In seiner letzten Kolumne im «Tages Anzeiger» zog Strahm kräftig gegen das bedingungslose Grundeinkommen (BGE) vom Leder. Das Spektrum seiner Argumentation reicht dabei vom Trivialen (das BGE ist nicht finanzierbar) über das Polemische (nur Künstler und Feministen befürworten das BGE) bis hin zum Ernsthaften: Das BGE schätzt die Entwicklung des Arbeitsmarktes falsch ein.
Wenden wir uns dem Ernsthaften zu: Strahm geht davon aus, dass wir immer mehr «Kreative» ausbilden, diese jedoch nicht beschäftigen können. Diese Einschätzung ist weit verbreitet, aber trotzdem falsch. Allen Unkenrufen zum Trotz ist die Arbeitslosenquote bei Naturwissenschaftlern höher als bei den Kreativen.
«Strahm hat eine überraschend überholte Vorstellung des kulturellen Sektors und der damit verbundenen Ausbildung», monierten denn auch Thomas Meier und Christoph Weckerle von der Zürcher Hochschule der Künste in einer Replik und stellten gleichzeitig klar:
Ebenfalls überraschend
überholte Vorstellungen hat Strahm, wenn es um die Digitalisierung der Wirtschaft
geht.
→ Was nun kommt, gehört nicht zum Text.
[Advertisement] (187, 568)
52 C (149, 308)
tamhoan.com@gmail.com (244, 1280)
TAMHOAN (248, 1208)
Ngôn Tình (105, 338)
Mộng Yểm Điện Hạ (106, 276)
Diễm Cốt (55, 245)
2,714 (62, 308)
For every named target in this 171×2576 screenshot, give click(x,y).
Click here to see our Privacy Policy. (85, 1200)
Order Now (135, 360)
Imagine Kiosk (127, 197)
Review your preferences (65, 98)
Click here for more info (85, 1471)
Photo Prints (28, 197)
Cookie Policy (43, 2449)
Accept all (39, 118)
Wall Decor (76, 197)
Er widerspricht der These, wonach die «Industrielle Revolution 4.0» die
menschliche Arbeit überflüssig machen werde. Diese These habe hierzulande
«keine Basis», weil «eine Verbindung von industrieller Arbeit und Informatik»
bei uns längst auf dem Vormarsch sei:
Rein faktisch stimmt Strahms Argumentation diesmal, zumindest auf den ersten Blick. Trotz Robotern und intelligenter Software nimmt in der Schweiz die Erwerbstätigkeit immer noch zu, allerdings nicht im industriellen Sektor, sondern primär im Gesundheits- und Pflegewesen und in der Verwaltung. Was Strahm jedoch übersieht: Die Art der Beschäftigung wandelt sich, und zwar gründlich.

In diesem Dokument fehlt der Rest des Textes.